Almost anything, including an egg, will take pressure with an equal opposing force. The issue will be ground movement as the tank expands. Also, not all fiberglass can take the temps needed for heat storage. Be sure to look at fiberglass rated for the heat of the liquid you intend to store.


----------



## Eric Johnson (Jan 12, 2008)

Are you talking about a plastic/fiberglass tank or a steel tank, or both? What would a failure in a steel tank look like? I was under the impression that the biggest problem with pressurizing big tanks comes across long spans of unsupported steel--like the tank bulges until it splits open or the welds fail. Would there really be enough force at the fitting at 15 or 20 psi to blow out the weld? I'm just trying to understand what we're up against here.

On the question of plastic or fiberglass taking the heat, I'm wondering if you could push the envelope a bit considering that the thing isn't going to collapse or blow out, since it can't physically do either. I'd hate to find out the hard way that I was wrong, but it's another point to consider.

And I assume that in most jurisdictions, none of this would be up to code.


----------



## Reggie Dunlap (Jan 12, 2008)

Sounds like a big propane tank might be a good option. I don't know how well foam would hold up in contact with wet soil and ground water. I insulate a lot of houses with the closed cell foam and it works great for that application. It might be simpler to build a shed around the tank and not put it in the ground. Another thing is that foam is expensive enough that you want to do it right the first time.


----------



## kuribo (Jan 12, 2008)

I assumed you were talking about a fiberglass, plastic, or other non-rated tank used as a pressure vessel....

Overheating will shorten the life of the tank, which could be drastic at high temps....


----------



## Eric Johnson (Jan 12, 2008)

I was, but I was also thinking about steel.

This is just idle curiosity on my part. I'm just wondering how practical it would be.

I guess what I'm really talking about now is something like an underground fuel storage tank or a stainless steel milk tank--a big old cylindrical steel tank that wouldn't hold pressure above ground, but ought to (it seems to me) if it were buried. You need the foam to insulate it, I think, but perhaps it would also create a more consistent material for the tank to push against, compared to sand or gravel or some other backfill. Maybe vermiculite or perlite could be used instead, but that stuff is probably a lot more expensive than foam.

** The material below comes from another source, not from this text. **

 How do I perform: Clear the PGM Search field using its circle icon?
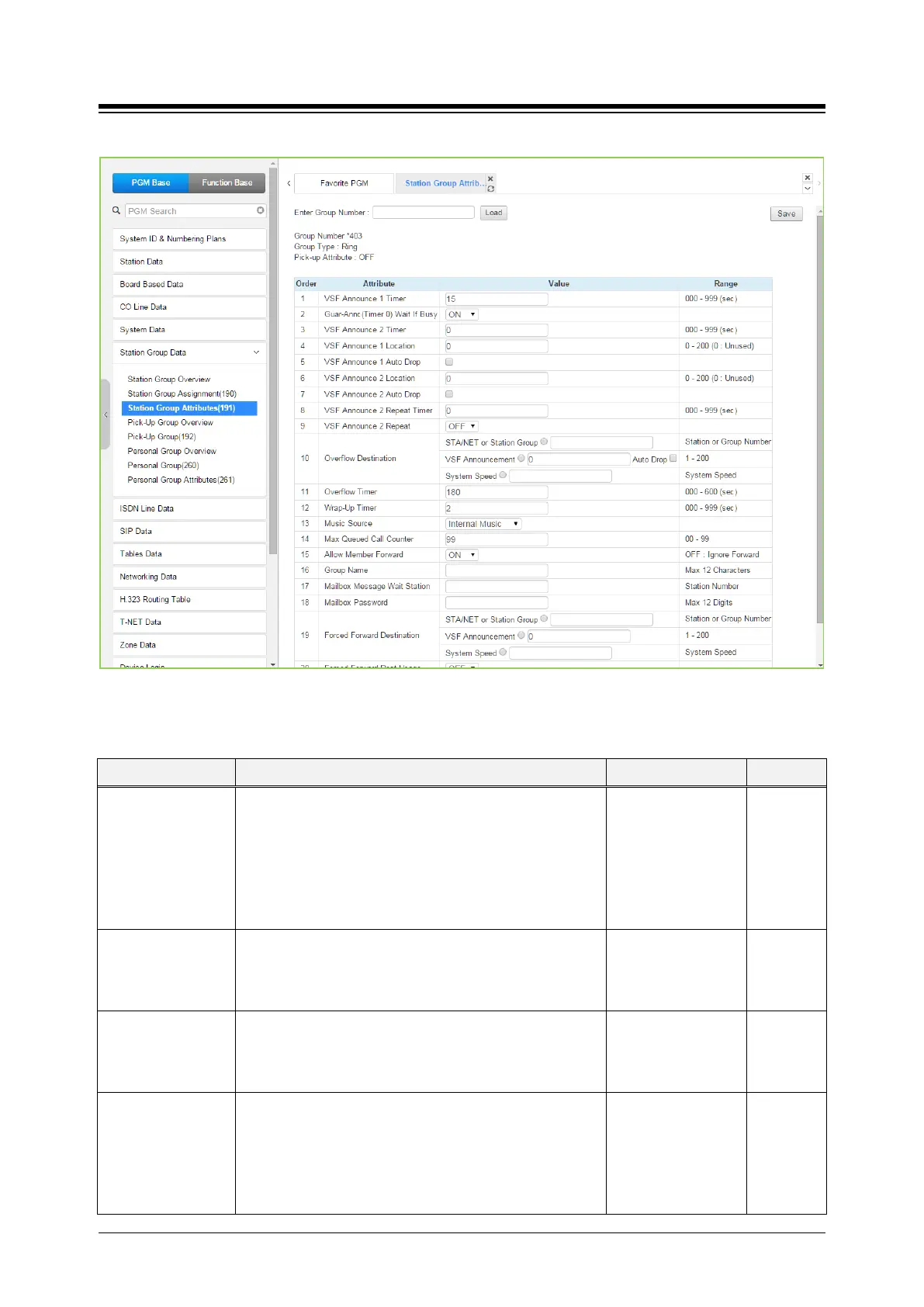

Does that sound like a reasonable idea?


----------



## wdc1160 (Jan 12, 2008)

kuribo what do you mean non-rated?


----------



## kuribo (Jan 12, 2008)

Tanks are rated for pressure or not. A non-rated tank is one that has not been certified/tested for use as a pressure vessel and is not meant to be used as a pressure vessel. 

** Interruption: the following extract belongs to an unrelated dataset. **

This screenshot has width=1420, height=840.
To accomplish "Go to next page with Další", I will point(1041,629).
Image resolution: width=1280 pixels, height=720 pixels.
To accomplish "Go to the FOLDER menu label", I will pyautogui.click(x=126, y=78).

If a tank, plastic, fiberglass, steel, or otherwise, is not meant for pressurized usage, you are only asking for trouble if you pressurize it. As I mentioned, the areas around the fittings are stress risers and will be prone to failure. I would simply use a tank meant to be pressurized, i.e., a propane tank, or go non-pressurized....


----------



## wdc1160 (Jan 12, 2008)

Do you think a pressure rated firberglass tank exists?  Or, that fiberglass has a properties to even have this type of purpose?


----------



## kuribo (Jan 12, 2008)

Yes, fiberglass pressure tanks are made. Wel-X-trol makes well pressure tanks out of fiberglass....I think a 120 gallon unit retails around $800.....


----------



## atlarge54 (Jan 12, 2008)

I seriously doubt spun glass tanks could withstand the combination of high temp.  with the pressure. I don't have any data to back this up but I'd be willing wager on the side of failure.


----------



## kuribo (Jan 12, 2008)

You are most likely correct....If you add high temp service to the pressure requirement, it may be too much to ask for...In any case, the cost would be much greater than the old propane tank.....


----------



## Bartman (Jan 12, 2008)

Depends on what resin was used for the construction of the tank. Polyester resins are the cheapest and most common, epoxy resins are the strongest and most expensive. It's not so much the glass that's the problem, the resin that binds the glass has to give and take the heat. Spun fiberglass tanks are very strong because the glass is in different directions like biaxial glass mat which is considered the strongest of the fabrics. 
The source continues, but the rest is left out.